Action item: No pictures go into the copy. Write out every line below exactly.

Listed entries:
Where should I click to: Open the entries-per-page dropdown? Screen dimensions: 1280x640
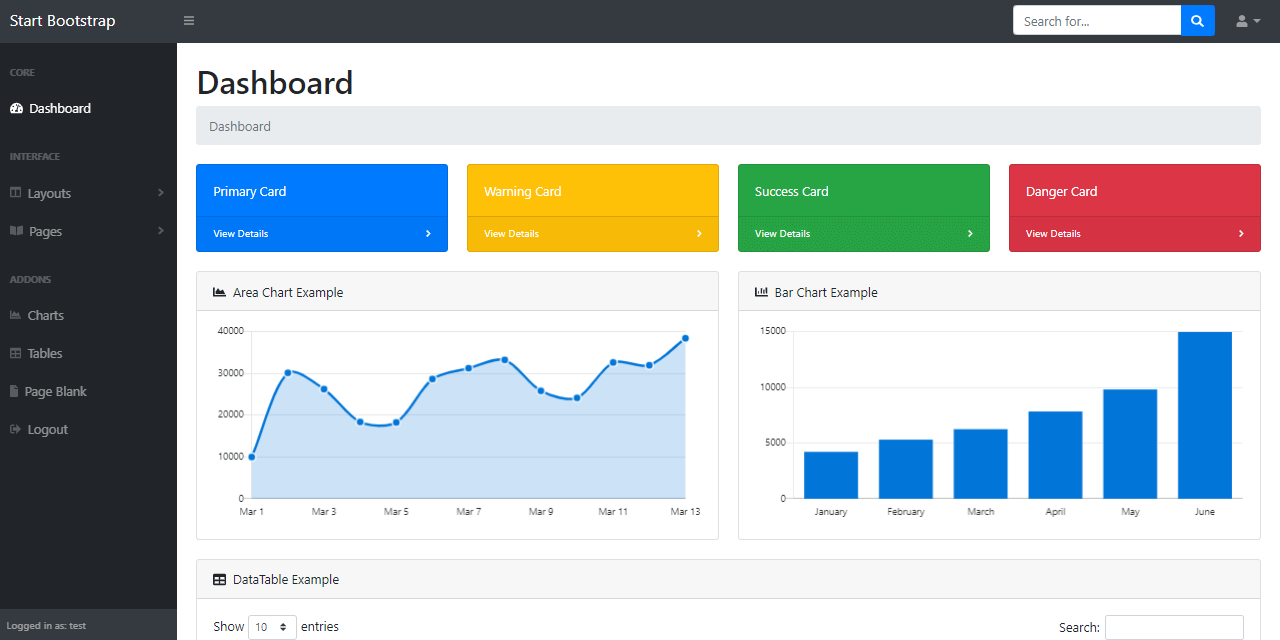(x=272, y=626)
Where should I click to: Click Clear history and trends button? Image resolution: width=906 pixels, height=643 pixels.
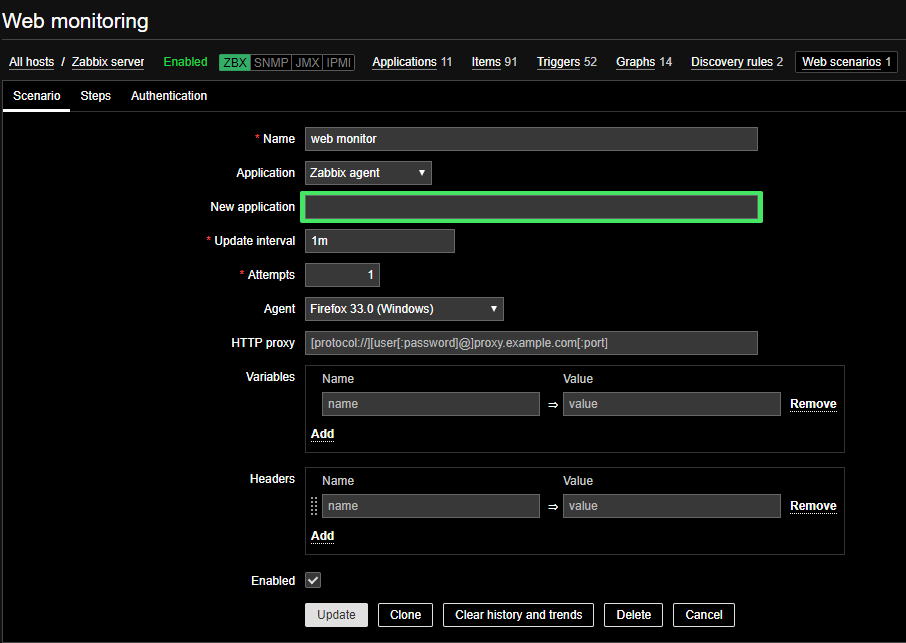[x=518, y=615]

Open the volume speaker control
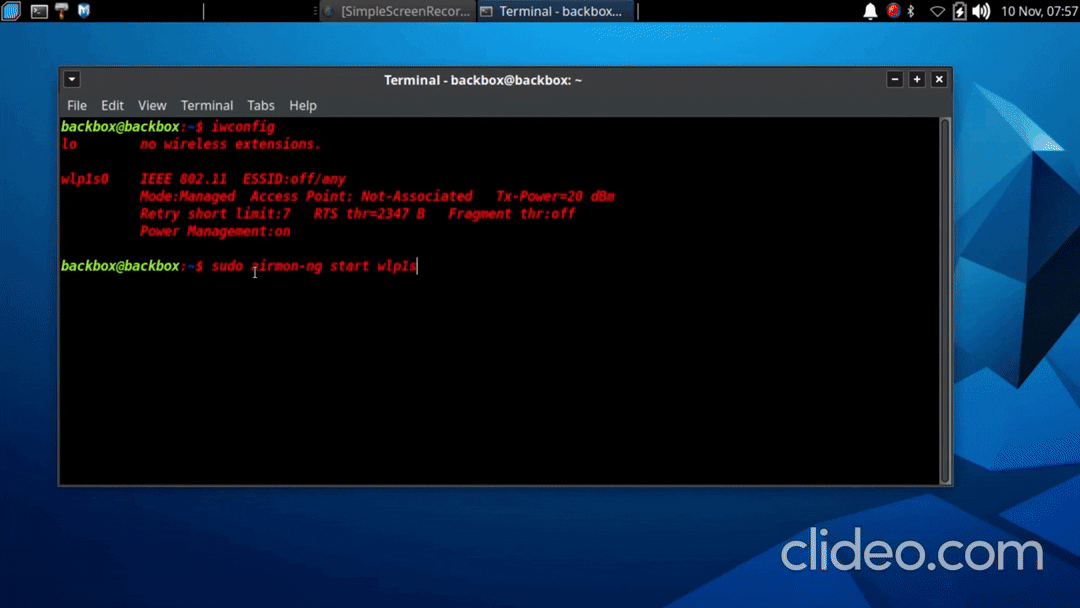[x=981, y=11]
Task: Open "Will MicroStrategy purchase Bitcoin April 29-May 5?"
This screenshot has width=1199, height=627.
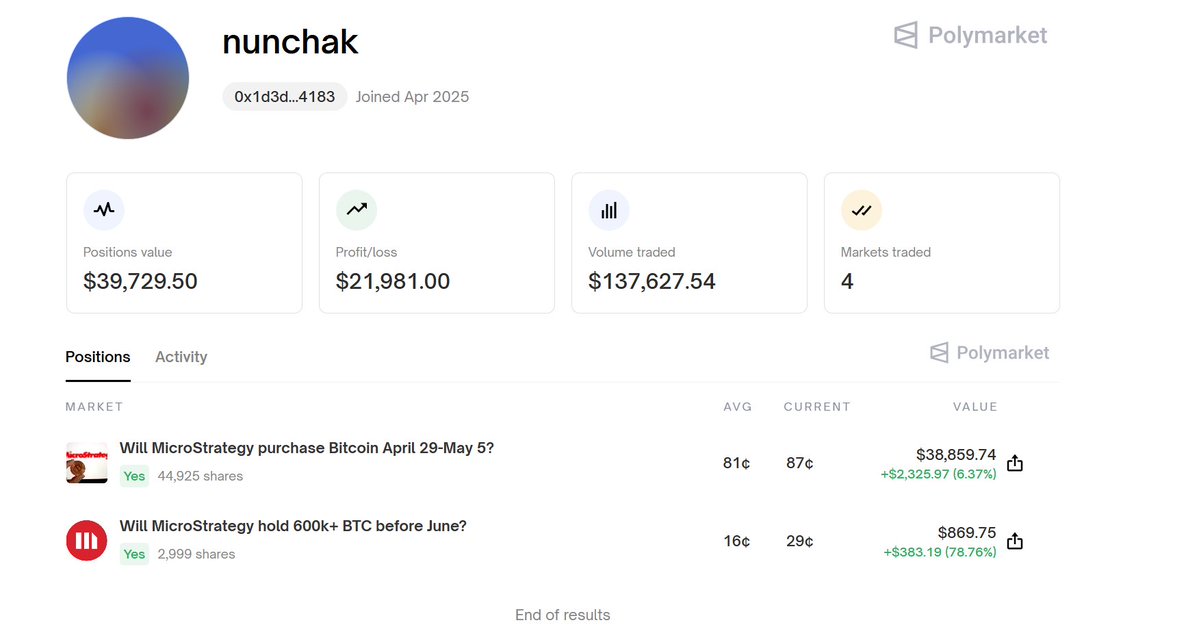Action: [x=306, y=448]
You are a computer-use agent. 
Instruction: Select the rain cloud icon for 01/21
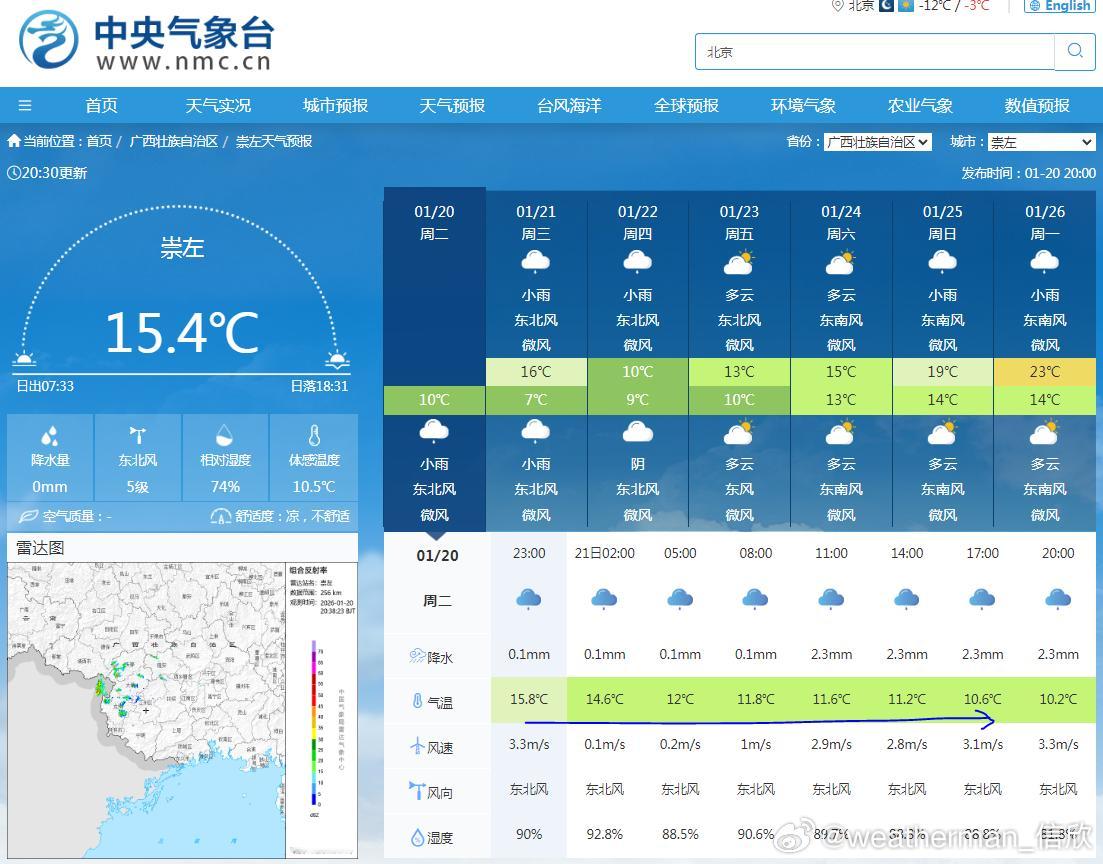(536, 259)
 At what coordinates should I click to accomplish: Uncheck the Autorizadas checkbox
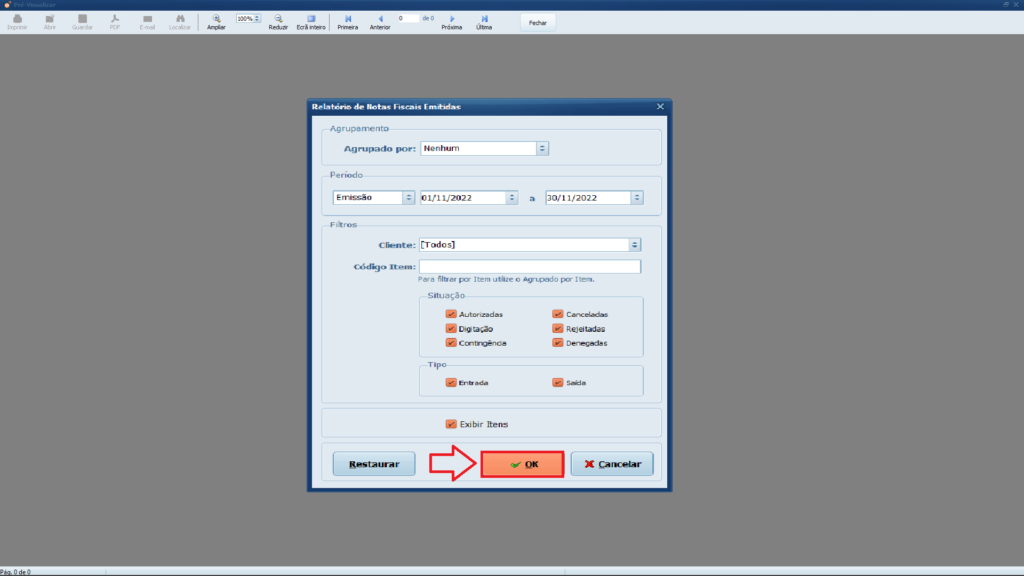pos(451,314)
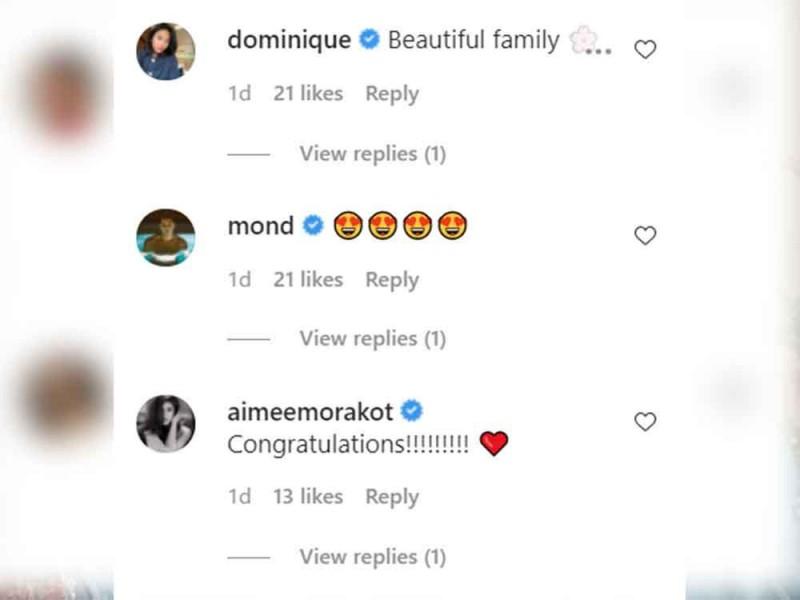Screen dimensions: 800x600
Task: Click the 1d timestamp on mond's comment
Action: 239,279
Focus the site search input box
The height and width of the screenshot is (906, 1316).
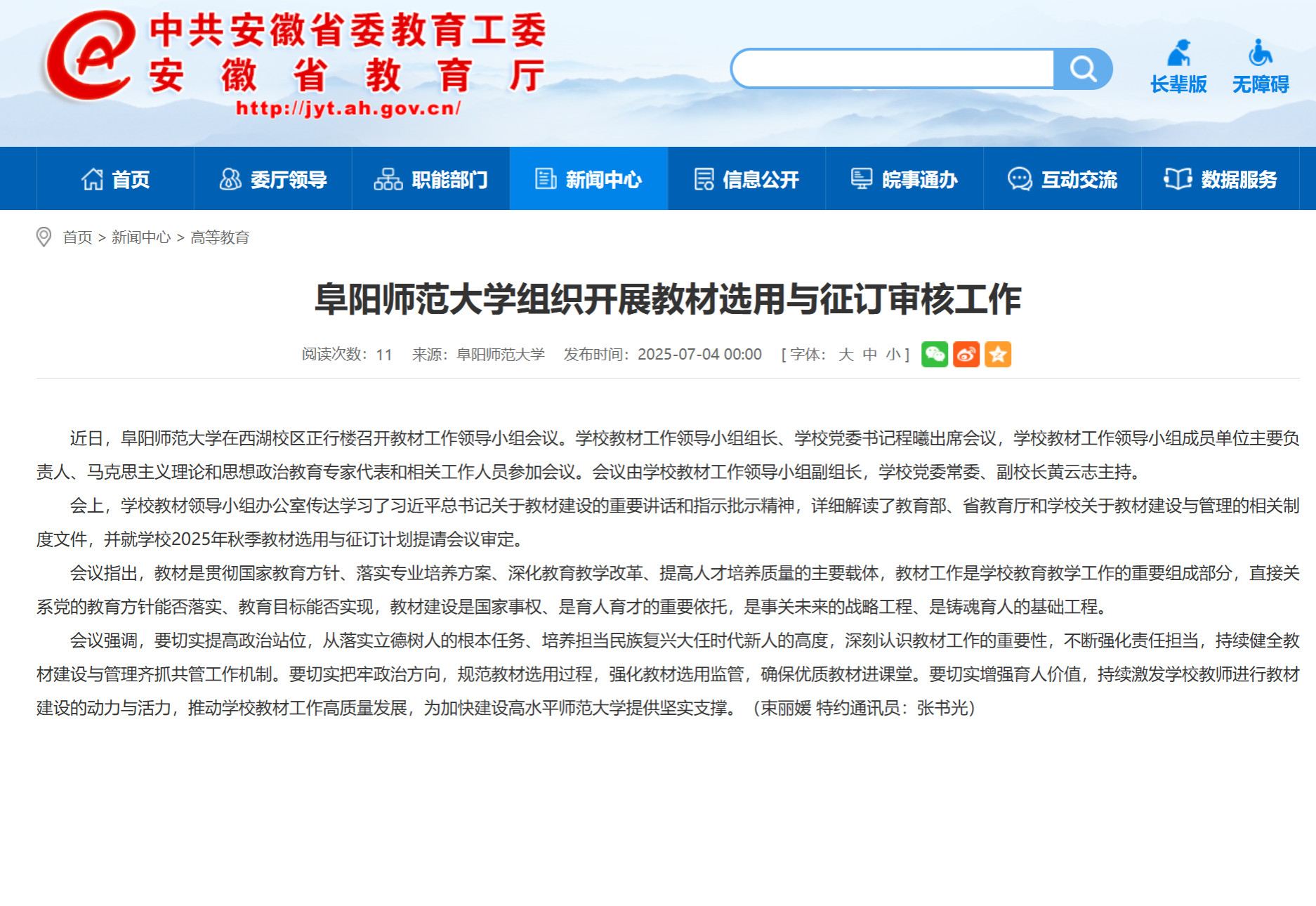click(x=892, y=69)
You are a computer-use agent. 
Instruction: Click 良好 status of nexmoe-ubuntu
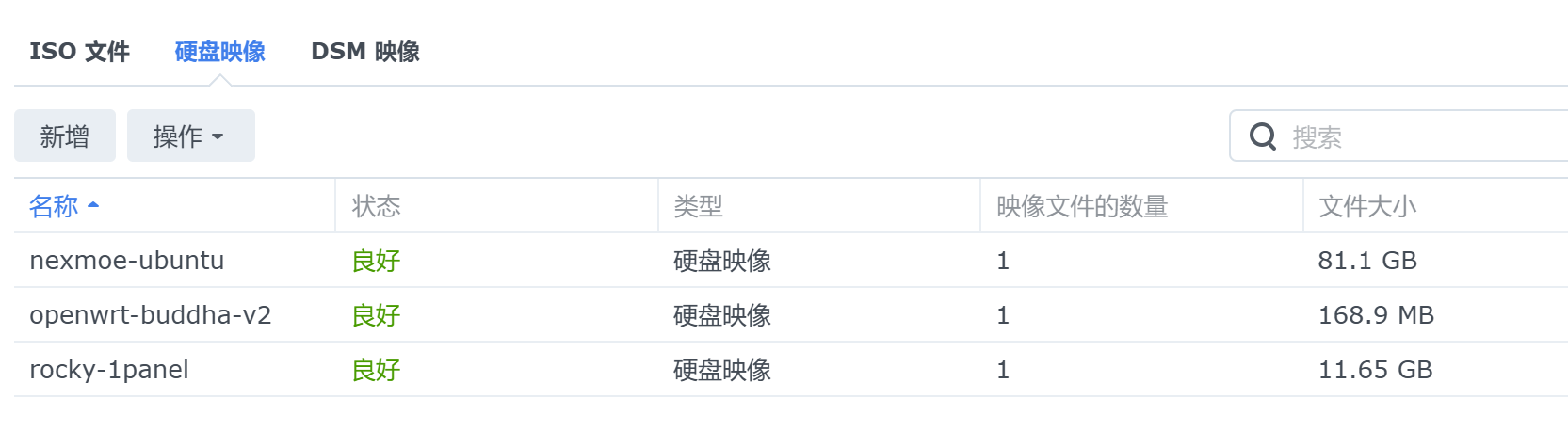pyautogui.click(x=376, y=261)
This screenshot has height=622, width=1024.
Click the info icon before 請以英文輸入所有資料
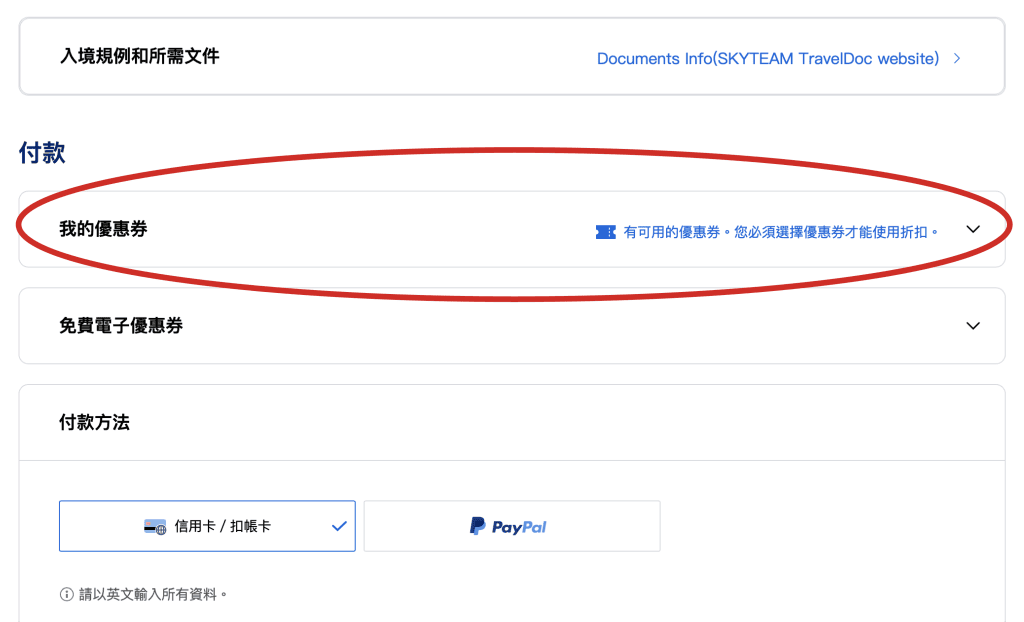pos(67,594)
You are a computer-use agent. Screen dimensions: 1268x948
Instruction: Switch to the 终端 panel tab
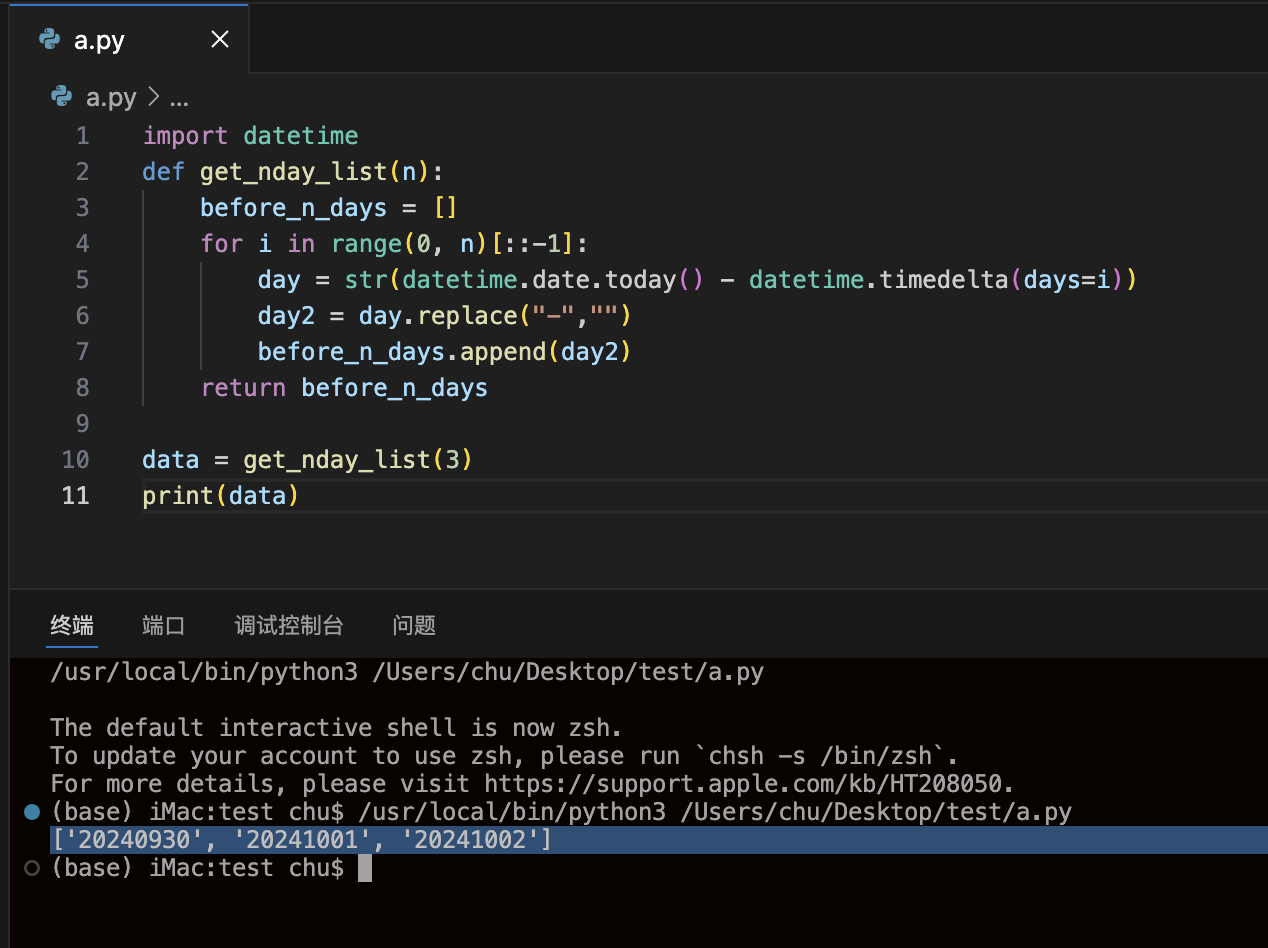pos(72,626)
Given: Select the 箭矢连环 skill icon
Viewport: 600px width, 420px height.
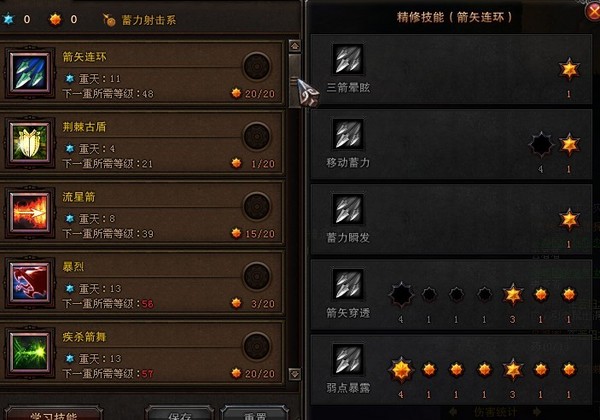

Output below:
Where should I click to: Open the entries-per-page dropdown? Screen dimensions: 1280x640
(x=272, y=626)
Where should I click to: Click Clear history and trends button? Image resolution: width=906 pixels, height=643 pixels.
[x=518, y=615]

Open the volume speaker control
[x=981, y=11]
Task: Open "Will MicroStrategy purchase Bitcoin April 29-May 5?"
This screenshot has width=1199, height=627.
Action: [x=306, y=448]
You are a computer-use agent. 
Instruction: Select the rain cloud icon for 01/21
(536, 259)
 At what coordinates should I click to accomplish: Uncheck the Autorizadas checkbox
pos(451,314)
Screen dimensions: 800x600
Task: Click the 1d timestamp on mond's comment
Action: 239,279
Focus the site search input box
The height and width of the screenshot is (906, 1316).
click(x=892, y=69)
You are a computer-use agent. 
Instruction: Click 良好 status of nexmoe-ubuntu
pyautogui.click(x=376, y=261)
This screenshot has height=622, width=1024.
Click the info icon before 請以英文輸入所有資料
pos(67,594)
You are a computer-use agent. Screen dimensions: 1268x948
Instruction: Switch to the 终端 panel tab
pos(72,626)
Given: Select the 箭矢连环 skill icon
Viewport: 600px width, 420px height.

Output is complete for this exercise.